__DOCUMENT EXCERPT__.

::::::::::

This week has seen a range of emotions. I started out with relief, that the surgery was over, the infected lymph removed and that we were home again. This became anxiety during and after the first dressing change. 3 wounds, very deep and packed, that needed unpacking and re packing. The screams could be heard from two storeys above. Anxiety turned to absolute sorrow and heart break for my baby boy having to go through such an ordeal.
Then happiness to see him looking so much happier and more like the old Herbie. Frustration that his brother has impetigo & his sister a nasty virus, that I really wanted him to avoid but knew that I couldn’t. Sadness as we said farewell to one of our lovely Community Nurses as she left for pastures new after being part of our weekly routines since May 2013. Irritation at the minor obstacles put in our way by bureaucratic systems in various parts of our life and then joy at finally getting to the cinema with the children , over a week later than promised due to last weeks hospital stay.
The roller coaster has been interjected with brief feelings that also need mentioning…
Concern about what the biopsy results will show and why he has yet another lump growing on his neck.

::::::::::

__DATA UNDER STUDY__.
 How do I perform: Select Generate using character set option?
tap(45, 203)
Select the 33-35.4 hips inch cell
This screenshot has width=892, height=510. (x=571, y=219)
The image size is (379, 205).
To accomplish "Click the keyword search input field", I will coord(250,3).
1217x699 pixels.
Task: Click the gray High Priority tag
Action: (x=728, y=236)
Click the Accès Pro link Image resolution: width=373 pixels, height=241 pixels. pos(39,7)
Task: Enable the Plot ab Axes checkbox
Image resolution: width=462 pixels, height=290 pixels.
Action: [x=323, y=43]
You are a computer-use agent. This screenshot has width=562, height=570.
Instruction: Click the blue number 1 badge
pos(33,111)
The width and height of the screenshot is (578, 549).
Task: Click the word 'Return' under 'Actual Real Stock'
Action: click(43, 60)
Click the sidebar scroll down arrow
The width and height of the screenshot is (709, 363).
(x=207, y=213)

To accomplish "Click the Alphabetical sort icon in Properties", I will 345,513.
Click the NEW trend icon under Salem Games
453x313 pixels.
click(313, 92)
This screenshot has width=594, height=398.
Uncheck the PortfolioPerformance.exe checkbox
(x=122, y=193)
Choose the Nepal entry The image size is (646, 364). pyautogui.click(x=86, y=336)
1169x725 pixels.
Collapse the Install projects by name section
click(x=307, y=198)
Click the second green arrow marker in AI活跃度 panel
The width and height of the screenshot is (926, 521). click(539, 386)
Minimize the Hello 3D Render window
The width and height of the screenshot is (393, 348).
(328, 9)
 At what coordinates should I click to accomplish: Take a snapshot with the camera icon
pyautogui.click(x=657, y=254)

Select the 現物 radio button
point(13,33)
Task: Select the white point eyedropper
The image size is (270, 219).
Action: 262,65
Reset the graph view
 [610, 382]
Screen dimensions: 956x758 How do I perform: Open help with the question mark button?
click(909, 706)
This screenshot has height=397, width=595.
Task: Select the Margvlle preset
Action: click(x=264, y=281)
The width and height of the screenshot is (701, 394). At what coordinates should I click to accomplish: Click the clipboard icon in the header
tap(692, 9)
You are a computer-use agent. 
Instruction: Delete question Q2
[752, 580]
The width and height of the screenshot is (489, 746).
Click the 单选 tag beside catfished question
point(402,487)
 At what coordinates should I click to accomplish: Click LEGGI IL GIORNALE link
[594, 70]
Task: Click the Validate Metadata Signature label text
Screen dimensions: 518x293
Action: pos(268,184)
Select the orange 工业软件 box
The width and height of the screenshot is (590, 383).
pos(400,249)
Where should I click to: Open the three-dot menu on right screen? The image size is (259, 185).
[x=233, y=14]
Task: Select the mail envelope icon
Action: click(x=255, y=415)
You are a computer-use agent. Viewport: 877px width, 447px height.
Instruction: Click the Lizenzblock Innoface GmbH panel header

::::::::::

__WHAT IS BEING ASKED__.
Please change "storeys" to "floors" in the account of Herbie's week, and write out everything from "This week has" down to "such an ordeal." with that one swap made.

__SOLUTION TO THIS PROBLEM__.
This week has seen a range of emotions. I started out with relief, that the surgery was over, the infected lymph removed and that we were home again. This became anxiety during and after the first dressing change. 3 wounds, very deep and packed, that needed unpacking and re packing. The screams could be heard from two floors above. Anxiety turned to absolute sorrow and heart break for my baby boy having to go through such an ordeal.